**The task:** Read the entries below and pull out each line with the string "computer".

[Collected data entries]
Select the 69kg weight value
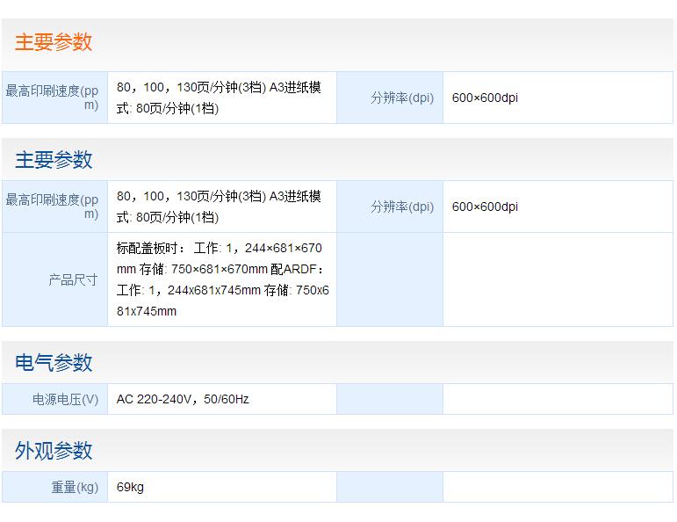Image resolution: width=677 pixels, height=522 pixels. click(x=130, y=487)
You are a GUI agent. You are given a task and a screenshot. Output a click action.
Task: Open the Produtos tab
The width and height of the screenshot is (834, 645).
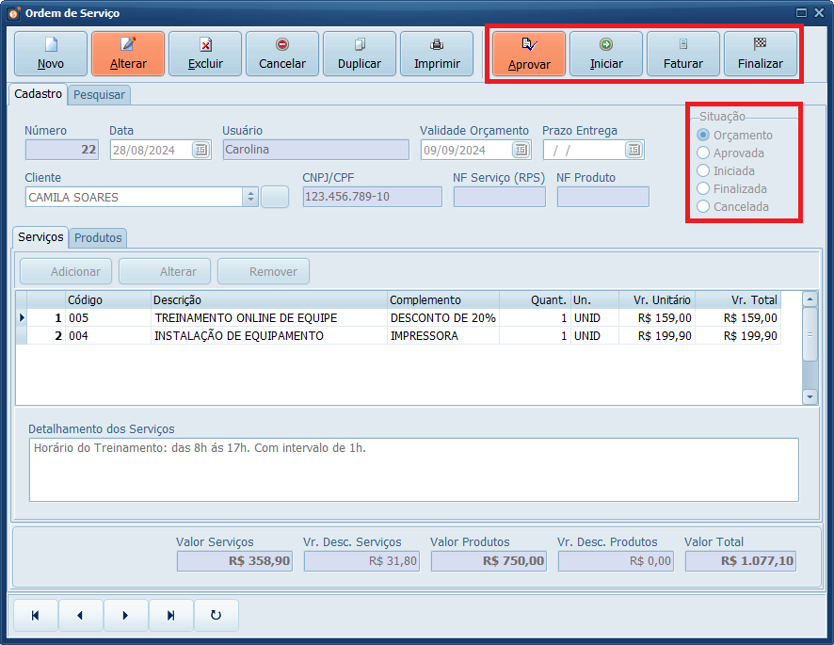pyautogui.click(x=99, y=238)
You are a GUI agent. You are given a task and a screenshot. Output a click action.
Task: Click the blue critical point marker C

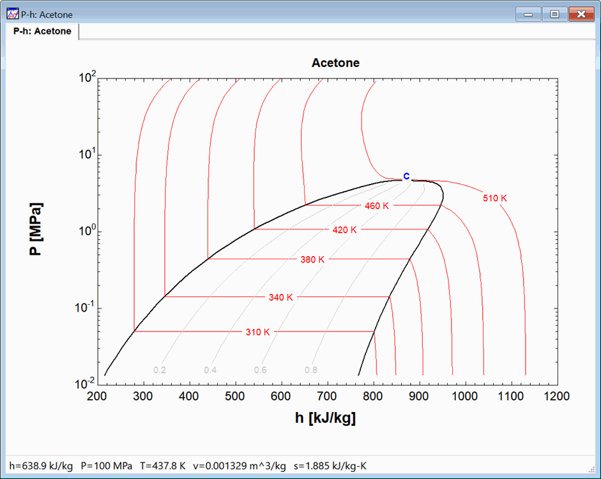406,177
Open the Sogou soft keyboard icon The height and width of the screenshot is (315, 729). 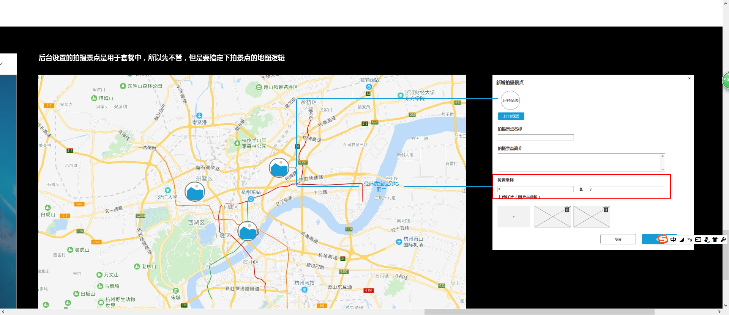(698, 240)

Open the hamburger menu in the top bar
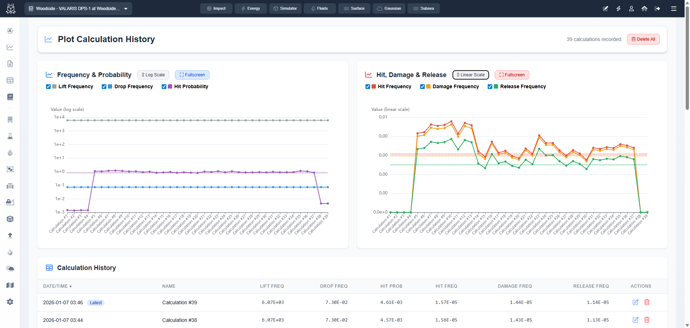coord(674,9)
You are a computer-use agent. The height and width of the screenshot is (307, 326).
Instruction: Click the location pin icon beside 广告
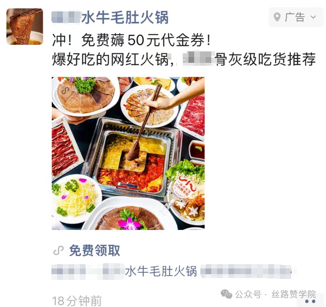click(277, 17)
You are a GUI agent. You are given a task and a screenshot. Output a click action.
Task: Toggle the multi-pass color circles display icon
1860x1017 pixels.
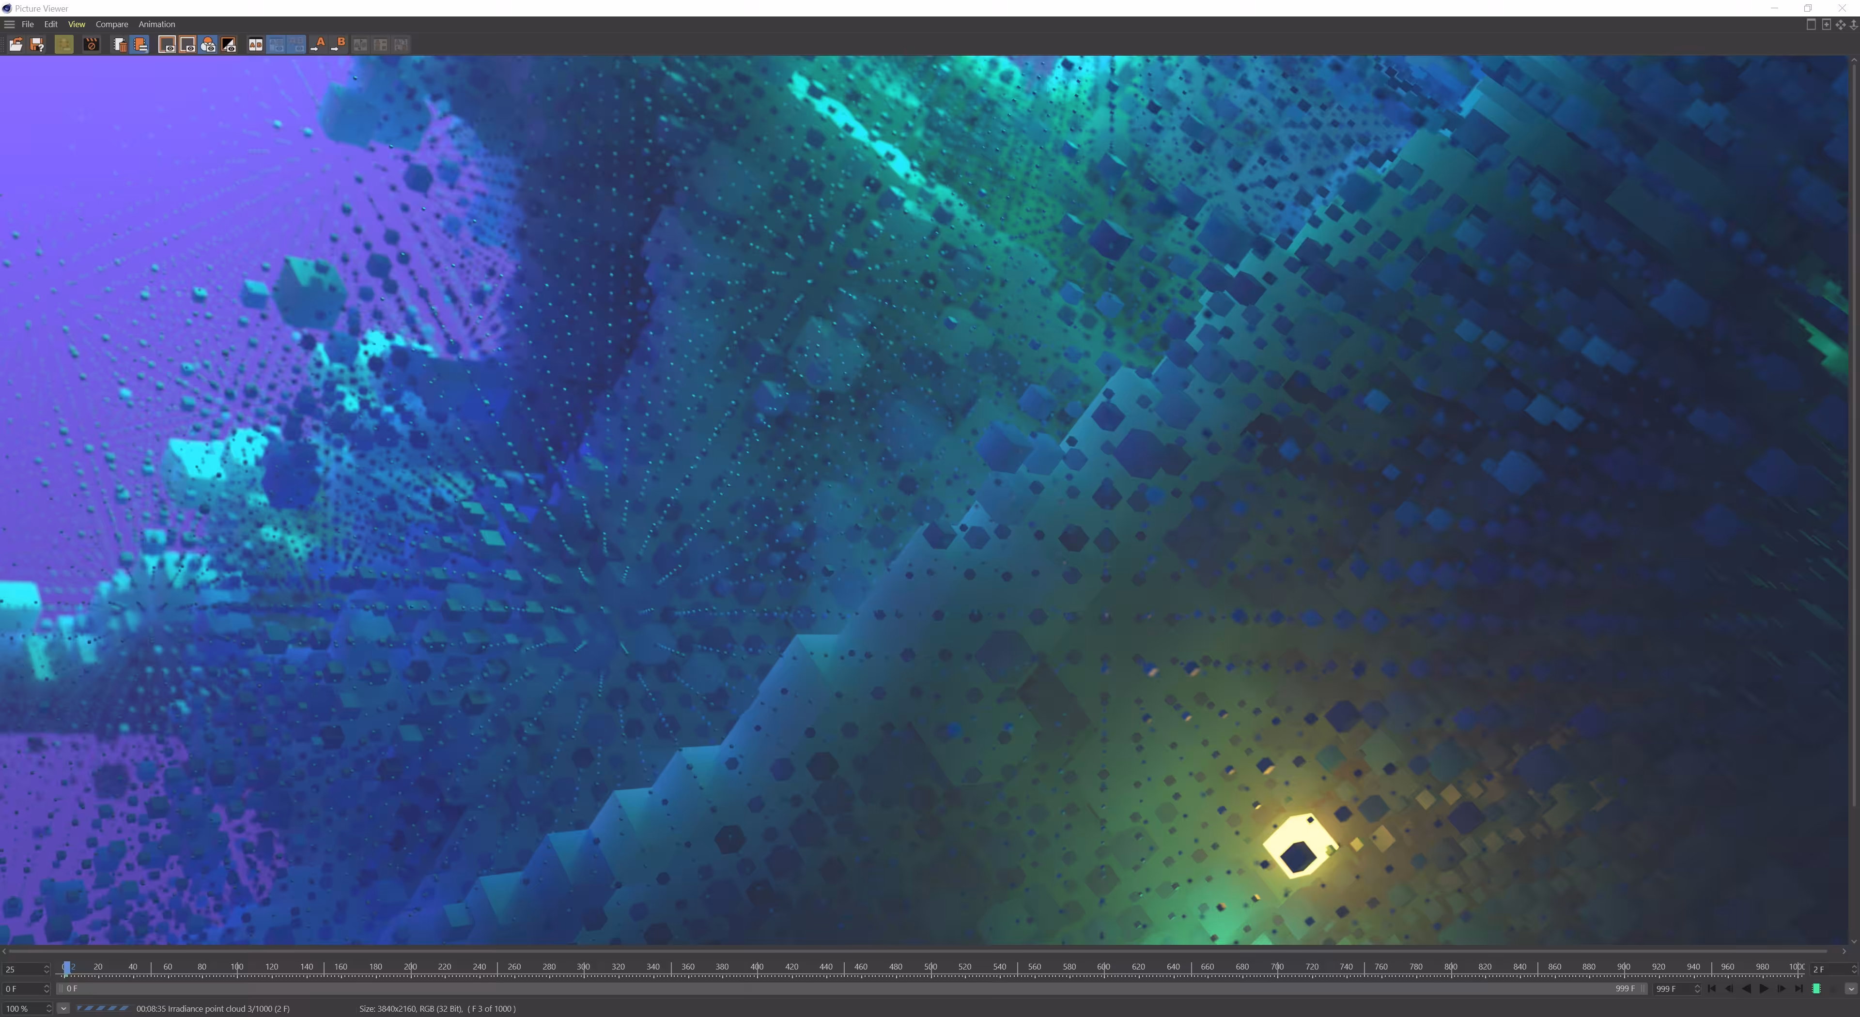(209, 45)
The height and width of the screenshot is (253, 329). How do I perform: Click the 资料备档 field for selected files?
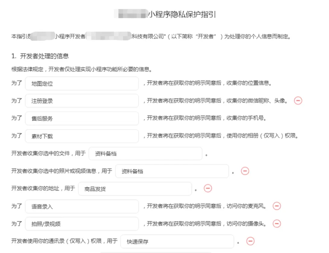click(x=145, y=153)
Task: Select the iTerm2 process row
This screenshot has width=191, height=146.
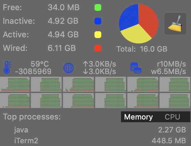Action: tap(96, 141)
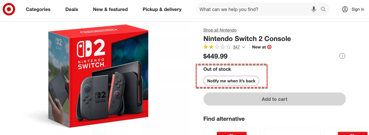Click the Target bullseye logo
This screenshot has width=369, height=135.
[9, 10]
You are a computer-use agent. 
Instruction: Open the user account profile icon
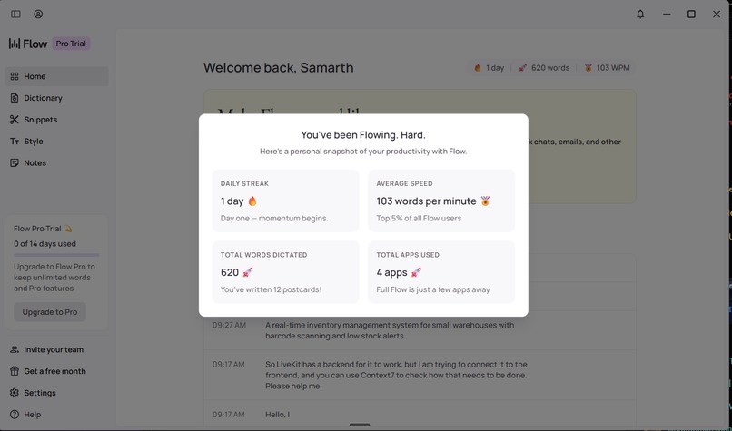point(38,15)
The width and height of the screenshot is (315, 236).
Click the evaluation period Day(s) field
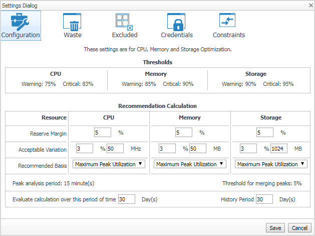[127, 199]
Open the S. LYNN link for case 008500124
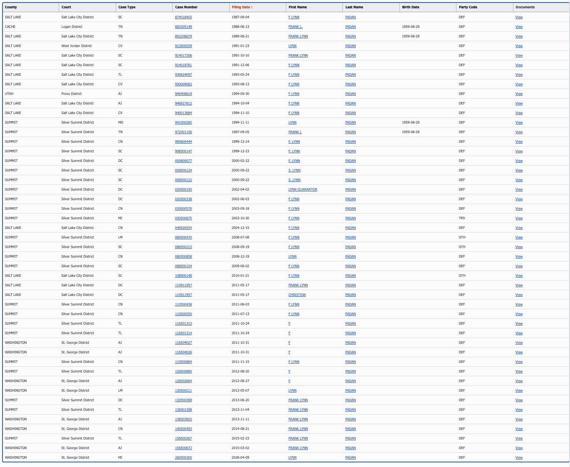This screenshot has height=467, width=570. pos(294,170)
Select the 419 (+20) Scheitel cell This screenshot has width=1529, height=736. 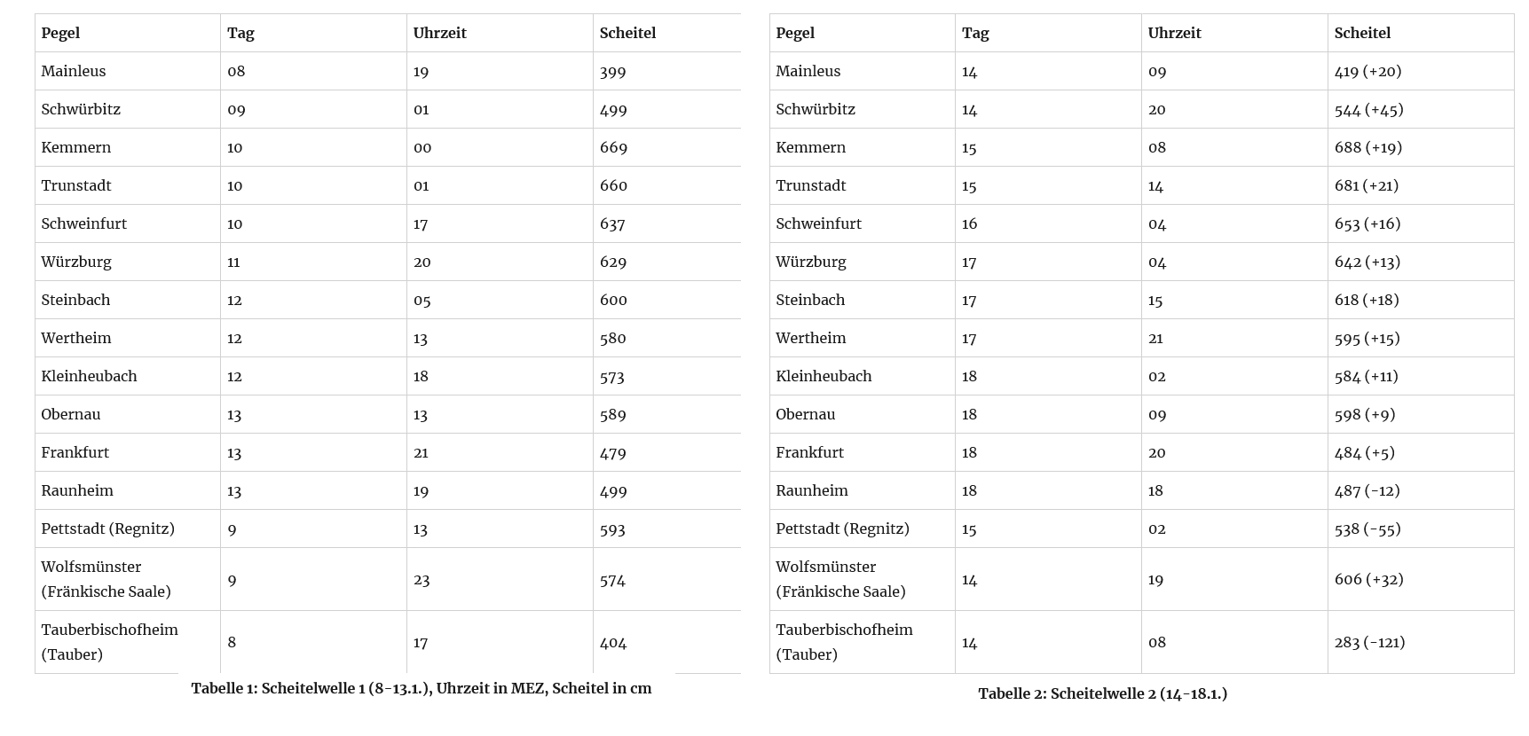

**Task response:**
You are a computer-use agent. The height and width of the screenshot is (307, 326).
You are a computer-use agent. 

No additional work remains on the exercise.